— START PASSAGE PROVIDED —

Our goal in this paper is to examine whether there are similar patterns in the distribution of tree canopy by HOLC-graded neighborhoods in other cities. These analyses are possible because redlining was a national process, initiated by the Federal government in collaboration with state and local governments. It was a practice that was spatially-explicit and applied to 239 cities in the same time period throughout the country. These characteristics make the practice of redlining particularly well-suited for within- and cross-city comparisons. We examined whether historic redlining is statistically associated with contemporary spatial distributions of tree canopy for a range of metropolitan areas across a spectrum of area, population, and climate. This paper assesses whether there are differences in current tree canopy cover among historic HOLC classes and whether differences among HOLC classes are consistent among cities.

— END PASSAGE PROVIDED —
— START RECORD EXTRACTS —

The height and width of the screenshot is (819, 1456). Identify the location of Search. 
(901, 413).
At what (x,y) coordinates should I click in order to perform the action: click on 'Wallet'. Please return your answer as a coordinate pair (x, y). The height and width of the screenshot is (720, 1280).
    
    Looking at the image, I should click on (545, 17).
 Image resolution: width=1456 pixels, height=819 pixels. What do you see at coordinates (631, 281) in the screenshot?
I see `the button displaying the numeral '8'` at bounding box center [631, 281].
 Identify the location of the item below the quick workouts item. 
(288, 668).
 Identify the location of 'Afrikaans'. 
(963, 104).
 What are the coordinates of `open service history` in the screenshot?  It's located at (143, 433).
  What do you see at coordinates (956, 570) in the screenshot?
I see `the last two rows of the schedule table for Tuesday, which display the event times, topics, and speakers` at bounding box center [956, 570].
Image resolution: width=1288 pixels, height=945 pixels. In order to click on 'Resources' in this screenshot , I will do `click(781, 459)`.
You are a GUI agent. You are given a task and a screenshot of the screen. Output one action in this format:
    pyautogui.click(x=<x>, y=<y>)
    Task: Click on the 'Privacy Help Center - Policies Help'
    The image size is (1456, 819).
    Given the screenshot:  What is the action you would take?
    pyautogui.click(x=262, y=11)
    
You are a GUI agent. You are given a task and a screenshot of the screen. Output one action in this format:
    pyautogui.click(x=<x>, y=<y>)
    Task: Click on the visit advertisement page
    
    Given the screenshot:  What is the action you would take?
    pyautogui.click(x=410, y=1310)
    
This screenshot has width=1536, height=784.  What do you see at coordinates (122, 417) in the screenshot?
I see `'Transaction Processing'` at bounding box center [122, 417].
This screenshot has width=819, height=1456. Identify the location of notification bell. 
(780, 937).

— END RECORD EXTRACTS —

# DIRECTION A
In the passage on redlining and tree canopy, across which three characteristics do the examined metropolitan areas span a spectrum?
# DIRECTION B
Can you duplicate the listing from the line with "This screenshot has width=1536, height=784." up to and including the last line of the listing?

# RESULT A
Area, population, and climate.

# RESULT B
This screenshot has width=1536, height=784.  What do you see at coordinates (122, 417) in the screenshot?
I see `'Transaction Processing'` at bounding box center [122, 417].
This screenshot has width=819, height=1456. Identify the location of notification bell. 
(780, 937).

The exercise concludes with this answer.